───── Given records
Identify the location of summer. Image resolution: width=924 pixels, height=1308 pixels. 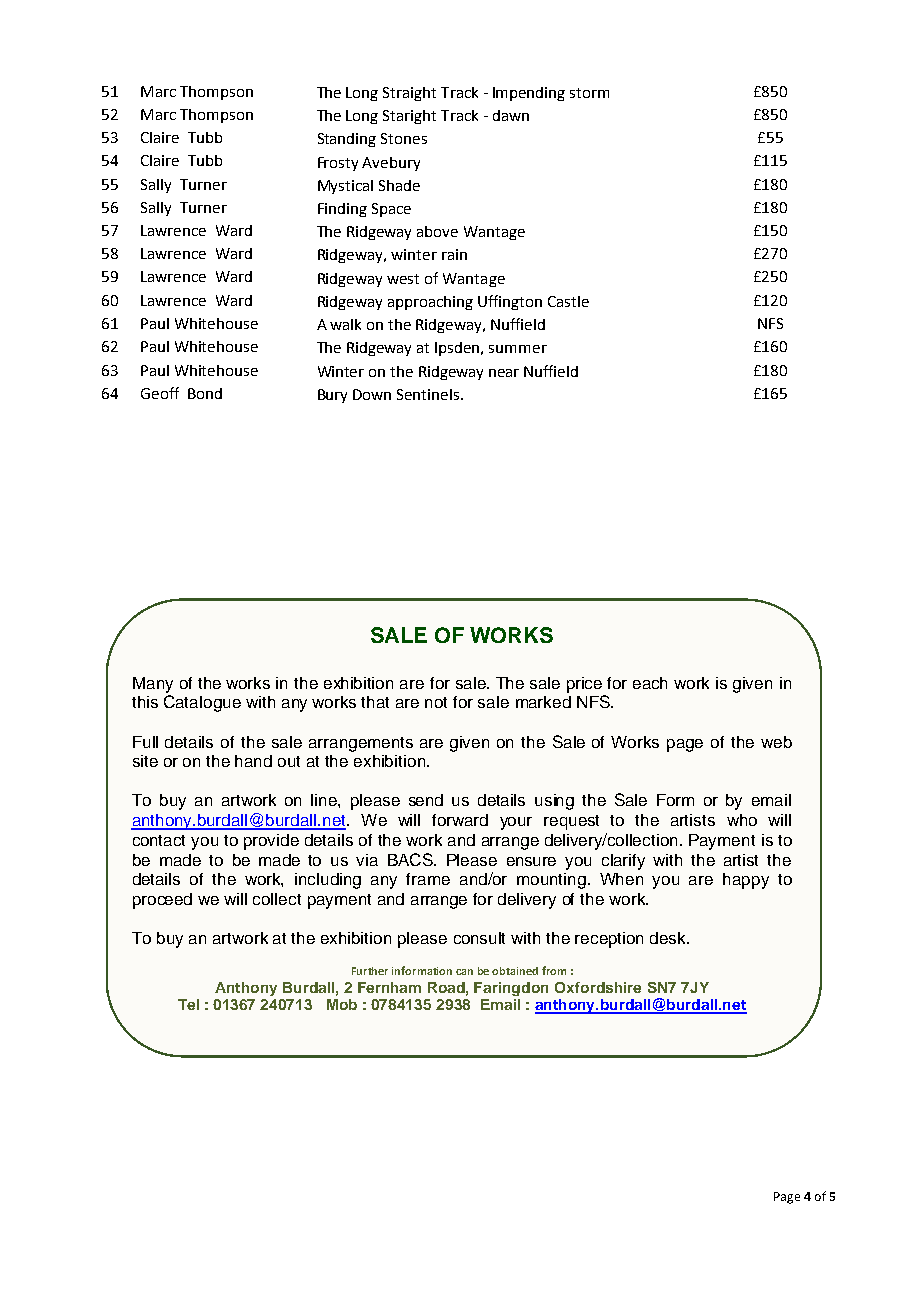
(518, 349).
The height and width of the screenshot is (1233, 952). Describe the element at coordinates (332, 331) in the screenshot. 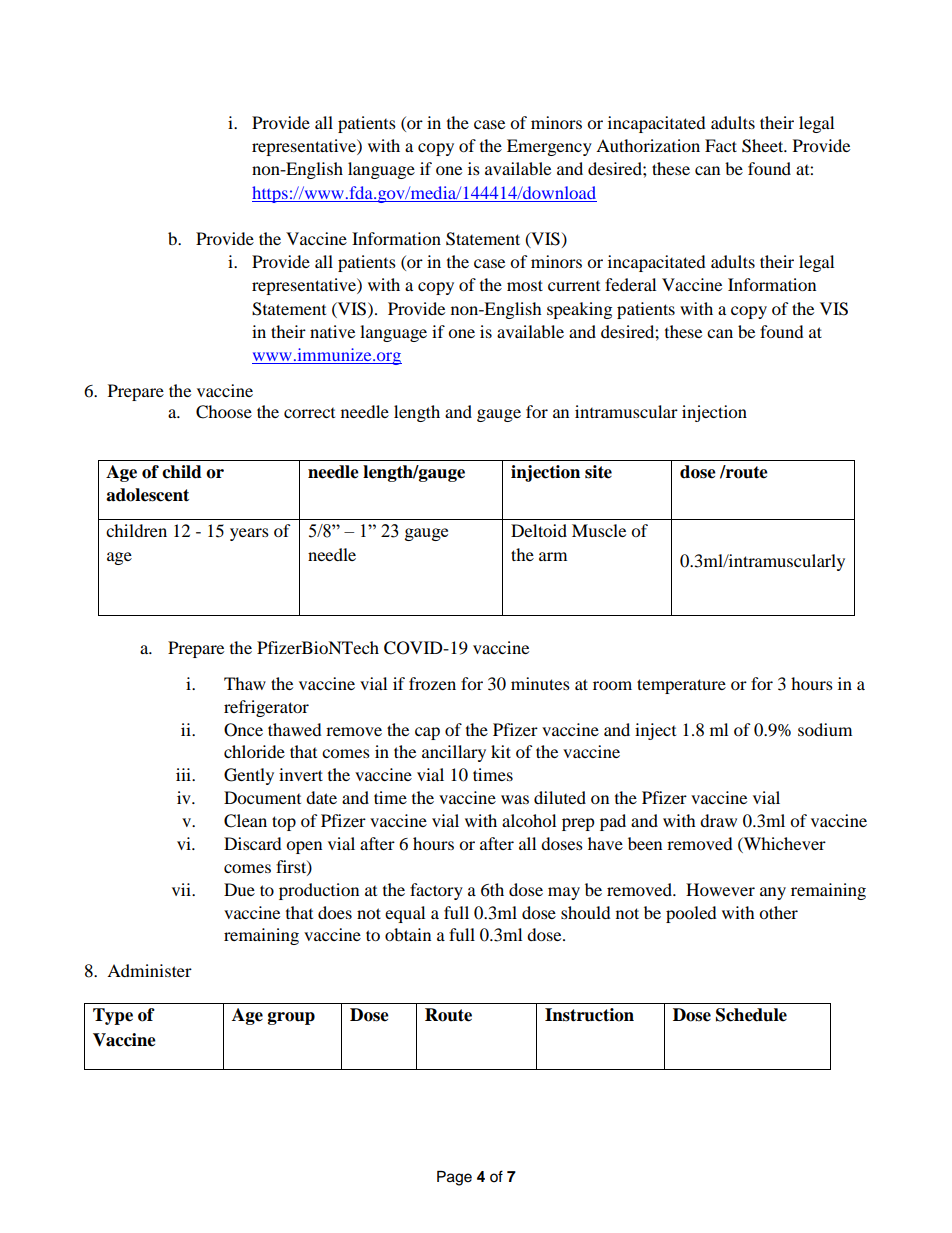

I see `native` at that location.
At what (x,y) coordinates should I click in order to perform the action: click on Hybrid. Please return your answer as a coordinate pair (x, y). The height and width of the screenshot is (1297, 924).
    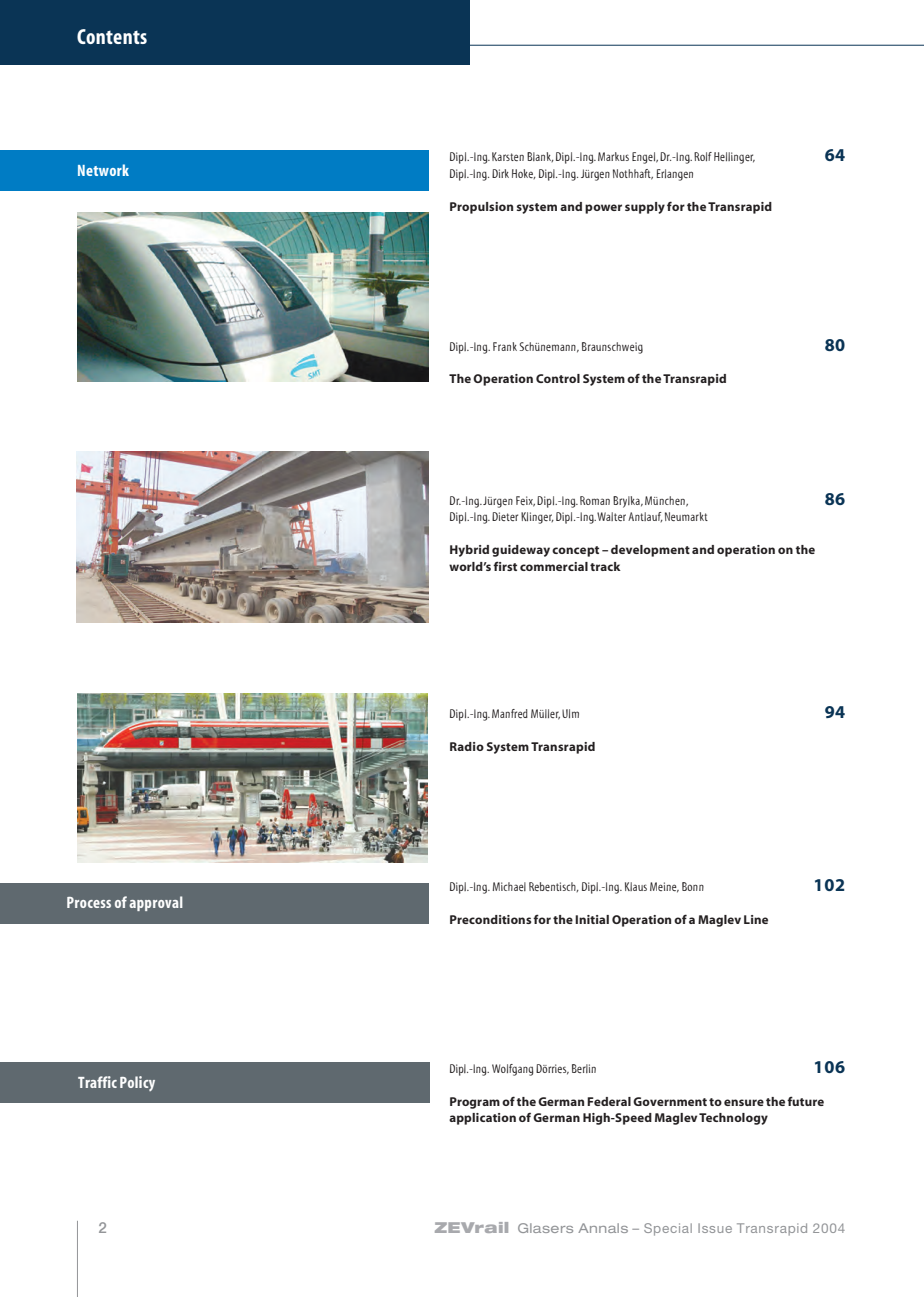
    Looking at the image, I should click on (469, 551).
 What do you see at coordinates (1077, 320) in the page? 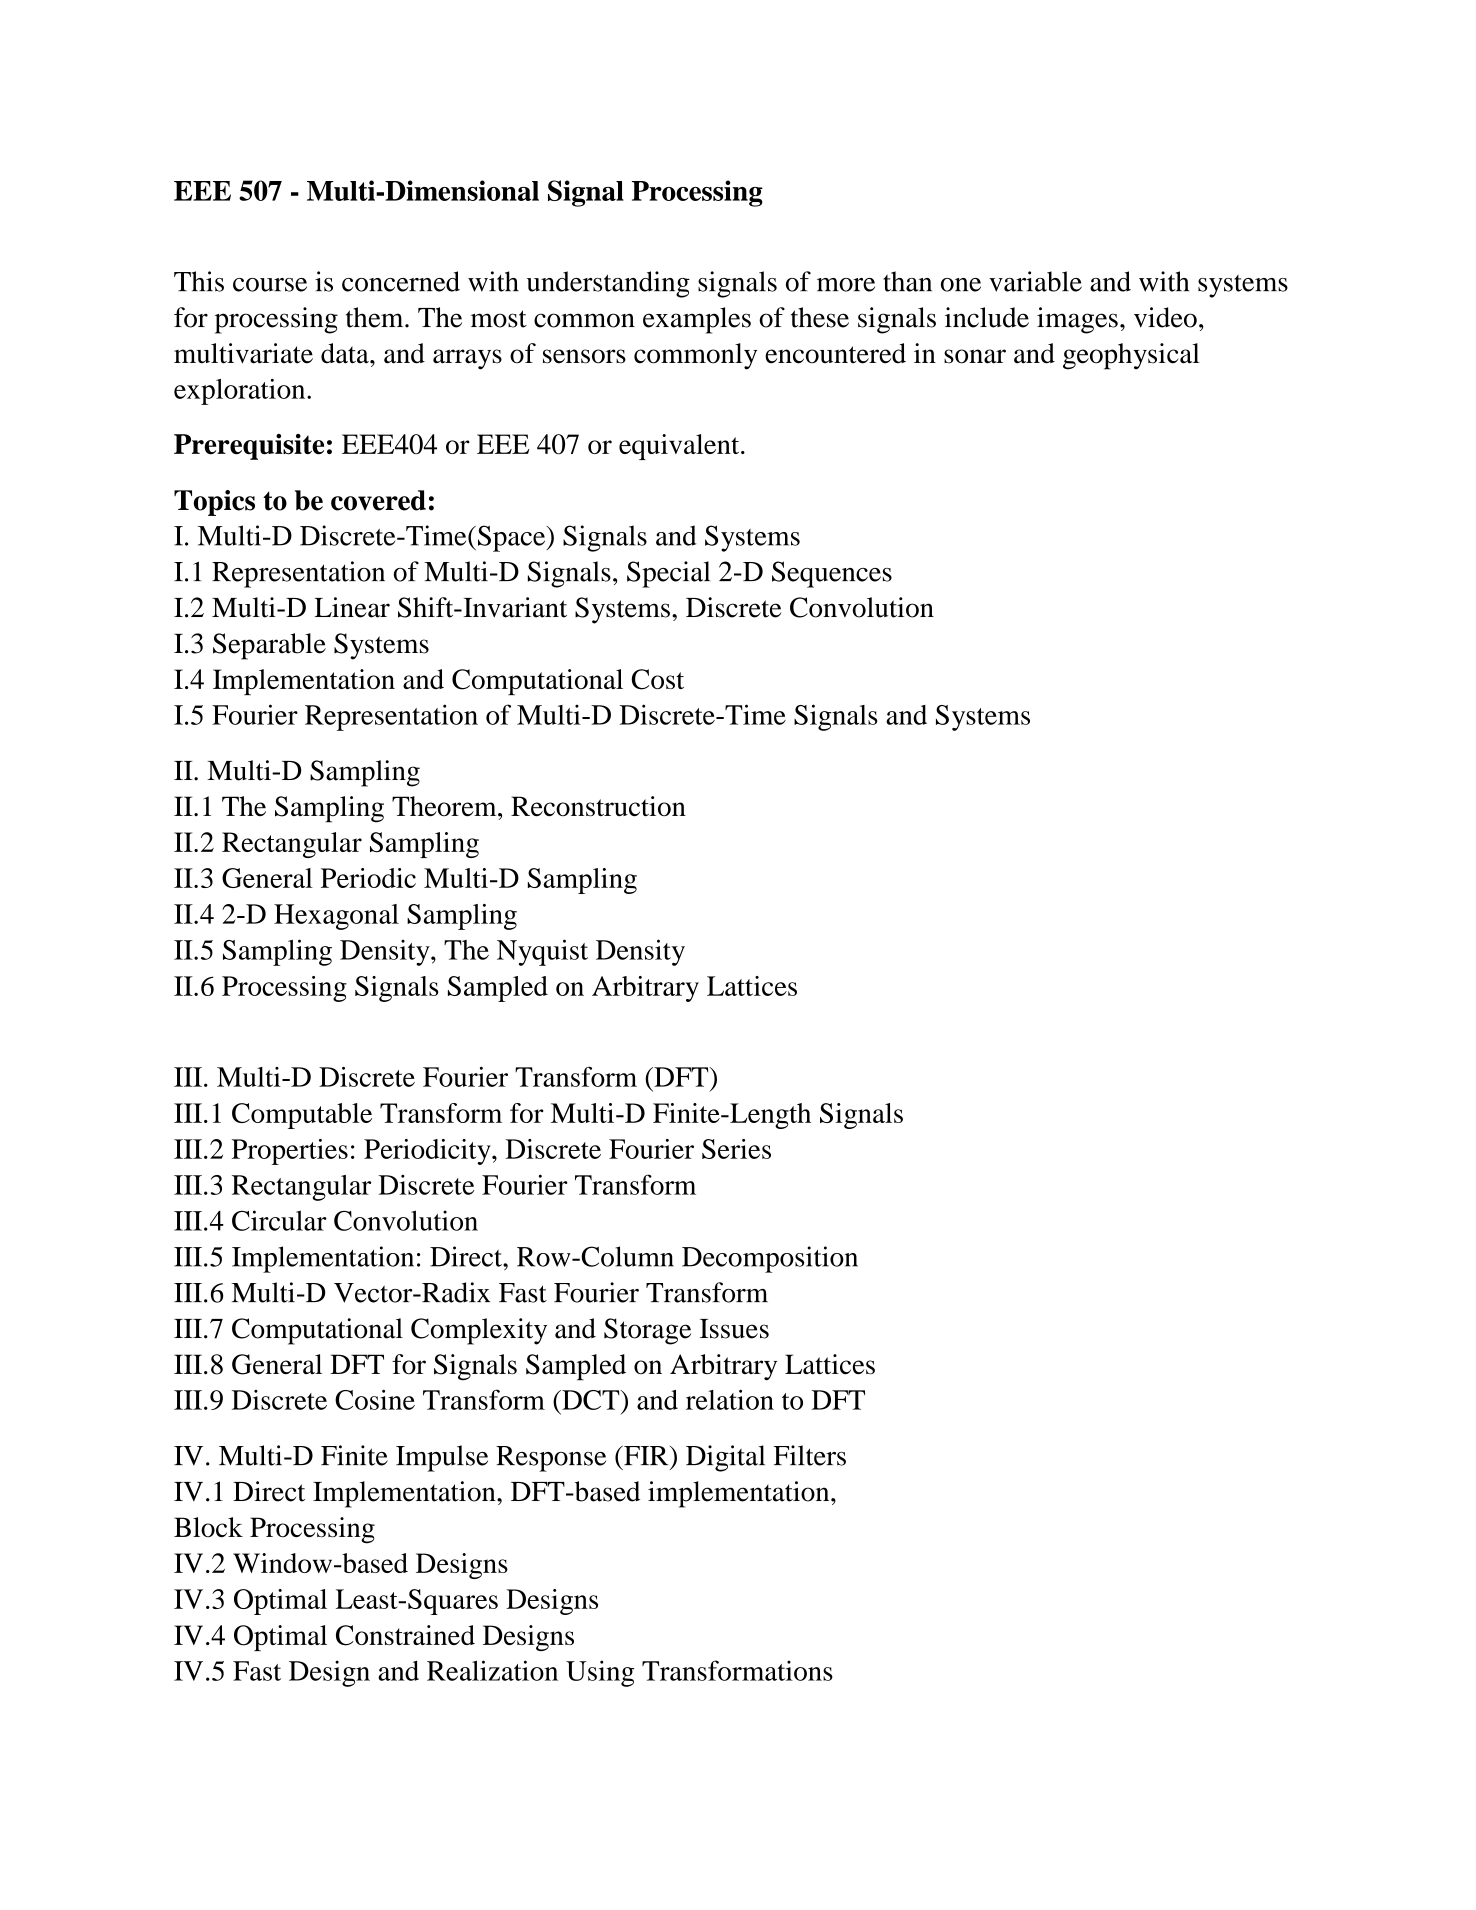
──────────
# What is expected
Rewrite the lines above as a numbered list, skipping any blank lines and leaving out the pictures.

# Solution
1. Identify the location of summer. Image resolution: width=924 pixels, height=1308 pixels. 
2. (518, 349).
3. The height and width of the screenshot is (1233, 952). Describe the element at coordinates (332, 331) in the screenshot. 
4. I see `native` at that location.
5. At what (x,y) coordinates should I click in order to perform the action: click on Hybrid. Please return your answer as a coordinate pair (x, y). The height and width of the screenshot is (1297, 924).
6.     Looking at the image, I should click on (469, 551).
7.  What do you see at coordinates (1077, 320) in the page? 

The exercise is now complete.